■ Goal of the exercise:
Only one stretch of the data below is needed. Output the lines from the one with "password for user" up to and including the one with "Click the X in Nashville's ninth inning", exactly as they stand.

■ Information shown:
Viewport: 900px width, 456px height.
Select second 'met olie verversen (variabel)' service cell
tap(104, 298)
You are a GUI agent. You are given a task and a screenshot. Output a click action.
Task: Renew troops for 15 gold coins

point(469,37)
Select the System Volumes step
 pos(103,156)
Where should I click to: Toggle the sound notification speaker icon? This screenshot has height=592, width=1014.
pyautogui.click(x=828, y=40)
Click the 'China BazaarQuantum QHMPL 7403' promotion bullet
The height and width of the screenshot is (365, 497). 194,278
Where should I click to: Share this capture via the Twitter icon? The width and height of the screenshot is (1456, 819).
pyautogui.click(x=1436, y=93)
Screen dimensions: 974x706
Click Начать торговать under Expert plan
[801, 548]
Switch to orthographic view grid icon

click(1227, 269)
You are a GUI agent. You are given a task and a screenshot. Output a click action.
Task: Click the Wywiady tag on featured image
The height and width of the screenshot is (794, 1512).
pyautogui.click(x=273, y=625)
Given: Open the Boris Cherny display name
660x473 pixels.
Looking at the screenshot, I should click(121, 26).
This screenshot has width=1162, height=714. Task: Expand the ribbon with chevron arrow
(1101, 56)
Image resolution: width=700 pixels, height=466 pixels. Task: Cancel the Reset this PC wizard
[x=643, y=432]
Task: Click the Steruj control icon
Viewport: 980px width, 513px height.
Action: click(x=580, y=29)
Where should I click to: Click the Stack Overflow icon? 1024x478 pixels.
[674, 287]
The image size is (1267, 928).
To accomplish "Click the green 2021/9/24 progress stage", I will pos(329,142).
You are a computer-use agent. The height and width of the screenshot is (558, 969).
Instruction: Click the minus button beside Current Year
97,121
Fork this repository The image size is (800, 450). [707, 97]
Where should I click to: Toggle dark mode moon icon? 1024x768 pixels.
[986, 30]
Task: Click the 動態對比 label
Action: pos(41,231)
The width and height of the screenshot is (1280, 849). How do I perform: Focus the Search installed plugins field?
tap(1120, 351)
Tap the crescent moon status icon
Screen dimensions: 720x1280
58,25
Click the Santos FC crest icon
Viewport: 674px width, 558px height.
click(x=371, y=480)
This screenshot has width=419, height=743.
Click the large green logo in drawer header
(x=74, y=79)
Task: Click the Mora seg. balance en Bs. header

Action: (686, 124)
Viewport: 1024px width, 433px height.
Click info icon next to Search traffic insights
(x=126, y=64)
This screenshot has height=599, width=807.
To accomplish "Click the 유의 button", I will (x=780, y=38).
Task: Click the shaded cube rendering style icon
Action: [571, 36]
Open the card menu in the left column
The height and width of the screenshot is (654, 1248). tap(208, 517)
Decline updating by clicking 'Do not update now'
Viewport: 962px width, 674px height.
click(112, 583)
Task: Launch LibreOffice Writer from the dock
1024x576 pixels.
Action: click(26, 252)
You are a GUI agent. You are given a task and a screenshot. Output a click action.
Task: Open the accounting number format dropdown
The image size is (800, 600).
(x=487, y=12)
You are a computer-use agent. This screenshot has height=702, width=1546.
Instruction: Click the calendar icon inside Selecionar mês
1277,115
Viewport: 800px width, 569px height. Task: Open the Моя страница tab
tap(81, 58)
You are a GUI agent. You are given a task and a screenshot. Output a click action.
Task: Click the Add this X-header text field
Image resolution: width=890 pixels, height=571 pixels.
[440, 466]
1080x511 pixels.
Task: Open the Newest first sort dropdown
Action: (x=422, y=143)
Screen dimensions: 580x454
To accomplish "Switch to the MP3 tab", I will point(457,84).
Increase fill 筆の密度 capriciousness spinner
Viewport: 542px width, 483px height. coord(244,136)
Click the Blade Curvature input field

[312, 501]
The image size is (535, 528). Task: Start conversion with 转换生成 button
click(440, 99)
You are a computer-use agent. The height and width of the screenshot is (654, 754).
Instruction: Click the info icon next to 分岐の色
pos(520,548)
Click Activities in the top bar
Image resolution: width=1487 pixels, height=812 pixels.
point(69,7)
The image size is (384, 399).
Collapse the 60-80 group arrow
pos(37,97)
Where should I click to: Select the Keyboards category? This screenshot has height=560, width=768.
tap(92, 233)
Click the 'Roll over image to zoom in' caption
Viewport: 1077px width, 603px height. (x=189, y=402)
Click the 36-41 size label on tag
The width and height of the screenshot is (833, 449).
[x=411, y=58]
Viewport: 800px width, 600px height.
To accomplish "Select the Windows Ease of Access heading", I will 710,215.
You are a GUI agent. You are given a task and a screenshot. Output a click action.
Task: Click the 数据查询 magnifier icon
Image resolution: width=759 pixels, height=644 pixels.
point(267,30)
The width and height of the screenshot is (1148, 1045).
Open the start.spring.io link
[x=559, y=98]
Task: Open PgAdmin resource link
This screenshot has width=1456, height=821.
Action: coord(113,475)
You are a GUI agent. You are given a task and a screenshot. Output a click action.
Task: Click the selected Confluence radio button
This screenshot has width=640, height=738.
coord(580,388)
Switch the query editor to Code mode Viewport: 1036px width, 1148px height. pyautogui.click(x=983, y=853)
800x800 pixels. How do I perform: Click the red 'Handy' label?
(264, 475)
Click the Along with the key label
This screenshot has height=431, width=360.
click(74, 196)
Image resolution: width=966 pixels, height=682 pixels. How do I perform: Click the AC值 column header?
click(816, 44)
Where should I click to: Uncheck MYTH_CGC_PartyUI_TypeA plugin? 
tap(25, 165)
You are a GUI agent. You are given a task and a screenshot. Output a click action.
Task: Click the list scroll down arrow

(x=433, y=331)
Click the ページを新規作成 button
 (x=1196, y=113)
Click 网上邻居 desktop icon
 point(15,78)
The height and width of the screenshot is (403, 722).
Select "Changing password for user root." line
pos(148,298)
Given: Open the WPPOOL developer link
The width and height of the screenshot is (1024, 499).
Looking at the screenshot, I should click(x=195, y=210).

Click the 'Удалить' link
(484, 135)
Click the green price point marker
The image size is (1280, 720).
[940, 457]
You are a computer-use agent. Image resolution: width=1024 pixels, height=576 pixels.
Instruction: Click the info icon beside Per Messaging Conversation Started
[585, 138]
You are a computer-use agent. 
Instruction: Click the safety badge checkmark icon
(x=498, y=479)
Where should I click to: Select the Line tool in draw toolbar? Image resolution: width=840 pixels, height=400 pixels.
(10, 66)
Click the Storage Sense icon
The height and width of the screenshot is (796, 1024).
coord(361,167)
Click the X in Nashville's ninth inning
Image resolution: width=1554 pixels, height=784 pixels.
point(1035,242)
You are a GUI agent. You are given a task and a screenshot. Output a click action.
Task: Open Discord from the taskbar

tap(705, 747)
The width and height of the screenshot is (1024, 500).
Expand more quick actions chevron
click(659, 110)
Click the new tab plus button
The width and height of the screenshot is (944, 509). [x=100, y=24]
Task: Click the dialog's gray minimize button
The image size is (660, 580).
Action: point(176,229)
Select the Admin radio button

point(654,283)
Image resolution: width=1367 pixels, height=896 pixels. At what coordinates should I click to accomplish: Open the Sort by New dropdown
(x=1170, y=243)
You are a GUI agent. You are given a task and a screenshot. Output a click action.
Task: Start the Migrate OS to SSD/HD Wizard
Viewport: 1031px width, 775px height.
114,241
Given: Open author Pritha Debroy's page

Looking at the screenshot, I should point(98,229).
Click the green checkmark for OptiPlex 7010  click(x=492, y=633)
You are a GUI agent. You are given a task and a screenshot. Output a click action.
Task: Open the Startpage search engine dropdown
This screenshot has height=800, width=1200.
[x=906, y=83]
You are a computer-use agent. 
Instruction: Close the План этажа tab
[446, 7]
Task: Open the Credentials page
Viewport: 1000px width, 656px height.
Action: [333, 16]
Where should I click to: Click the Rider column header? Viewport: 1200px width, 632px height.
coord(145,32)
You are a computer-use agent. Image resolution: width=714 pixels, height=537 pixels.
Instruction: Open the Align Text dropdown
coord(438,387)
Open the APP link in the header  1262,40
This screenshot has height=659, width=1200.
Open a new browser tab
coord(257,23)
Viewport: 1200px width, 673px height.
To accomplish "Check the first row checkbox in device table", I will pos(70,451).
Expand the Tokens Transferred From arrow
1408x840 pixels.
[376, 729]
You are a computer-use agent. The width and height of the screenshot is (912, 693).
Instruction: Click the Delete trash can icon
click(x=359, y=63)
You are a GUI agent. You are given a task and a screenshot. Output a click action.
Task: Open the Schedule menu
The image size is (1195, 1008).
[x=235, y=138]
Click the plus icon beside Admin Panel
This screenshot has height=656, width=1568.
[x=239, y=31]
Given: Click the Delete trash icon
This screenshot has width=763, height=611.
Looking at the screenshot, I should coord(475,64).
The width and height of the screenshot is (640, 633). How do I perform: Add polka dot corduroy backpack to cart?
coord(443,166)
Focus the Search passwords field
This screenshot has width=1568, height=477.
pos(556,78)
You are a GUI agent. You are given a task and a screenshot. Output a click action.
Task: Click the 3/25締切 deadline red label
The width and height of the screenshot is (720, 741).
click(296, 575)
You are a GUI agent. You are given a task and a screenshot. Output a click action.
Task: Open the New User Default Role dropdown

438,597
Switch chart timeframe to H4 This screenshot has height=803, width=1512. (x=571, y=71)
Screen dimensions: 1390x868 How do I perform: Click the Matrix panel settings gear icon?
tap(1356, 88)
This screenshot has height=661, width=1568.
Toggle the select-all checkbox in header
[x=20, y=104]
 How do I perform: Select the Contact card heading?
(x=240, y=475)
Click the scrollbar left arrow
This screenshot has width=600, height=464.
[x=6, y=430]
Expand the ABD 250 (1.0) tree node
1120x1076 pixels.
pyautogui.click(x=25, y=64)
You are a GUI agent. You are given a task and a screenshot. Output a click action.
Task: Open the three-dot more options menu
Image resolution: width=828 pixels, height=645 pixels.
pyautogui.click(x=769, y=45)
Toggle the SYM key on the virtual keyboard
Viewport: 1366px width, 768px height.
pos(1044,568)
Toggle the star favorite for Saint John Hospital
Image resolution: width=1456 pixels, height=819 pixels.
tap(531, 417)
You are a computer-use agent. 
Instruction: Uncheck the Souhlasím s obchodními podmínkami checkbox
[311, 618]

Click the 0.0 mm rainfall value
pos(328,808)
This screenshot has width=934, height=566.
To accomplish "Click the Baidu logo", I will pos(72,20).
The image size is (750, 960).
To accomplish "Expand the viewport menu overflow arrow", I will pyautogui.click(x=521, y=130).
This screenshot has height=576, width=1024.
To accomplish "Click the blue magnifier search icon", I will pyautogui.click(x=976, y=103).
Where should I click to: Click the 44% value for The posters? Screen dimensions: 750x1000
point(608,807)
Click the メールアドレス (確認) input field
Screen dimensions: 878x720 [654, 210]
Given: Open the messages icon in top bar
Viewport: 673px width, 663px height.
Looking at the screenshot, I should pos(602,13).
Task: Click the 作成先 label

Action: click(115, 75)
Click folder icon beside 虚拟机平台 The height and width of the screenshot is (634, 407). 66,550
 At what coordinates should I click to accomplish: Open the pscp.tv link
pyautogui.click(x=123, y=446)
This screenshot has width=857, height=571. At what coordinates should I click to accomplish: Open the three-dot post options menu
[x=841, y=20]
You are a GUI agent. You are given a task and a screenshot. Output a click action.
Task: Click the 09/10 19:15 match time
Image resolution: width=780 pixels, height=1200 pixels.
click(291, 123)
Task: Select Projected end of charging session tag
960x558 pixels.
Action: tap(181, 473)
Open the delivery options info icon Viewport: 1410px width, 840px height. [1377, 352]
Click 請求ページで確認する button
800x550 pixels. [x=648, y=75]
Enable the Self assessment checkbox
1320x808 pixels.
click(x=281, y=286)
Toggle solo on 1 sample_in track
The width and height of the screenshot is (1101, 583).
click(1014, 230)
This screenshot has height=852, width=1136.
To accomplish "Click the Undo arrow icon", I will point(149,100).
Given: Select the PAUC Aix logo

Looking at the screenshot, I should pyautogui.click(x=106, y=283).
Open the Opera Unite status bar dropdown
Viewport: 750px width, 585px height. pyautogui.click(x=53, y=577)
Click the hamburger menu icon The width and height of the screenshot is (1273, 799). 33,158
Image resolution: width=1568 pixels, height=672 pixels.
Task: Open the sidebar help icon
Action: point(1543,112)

■ Answer to this problem:
Select "Changing password for user root." line
pos(148,298)
Given: Open the WPPOOL developer link
The width and height of the screenshot is (1024, 499).
Looking at the screenshot, I should click(x=195, y=210).

Click the 'Удалить' link
(484, 135)
Click the green price point marker
The image size is (1280, 720).
[940, 457]
You are a computer-use agent. Image resolution: width=1024 pixels, height=576 pixels.
Instruction: Click the info icon beside Per Messaging Conversation Started
[585, 138]
You are a computer-use agent. 
Instruction: Click the safety badge checkmark icon
(x=498, y=479)
Where should I click to: Select the Line tool in draw toolbar? Image resolution: width=840 pixels, height=400 pixels.
(10, 66)
Click the Storage Sense icon
The height and width of the screenshot is (796, 1024).
coord(361,167)
Click the X in Nashville's ninth inning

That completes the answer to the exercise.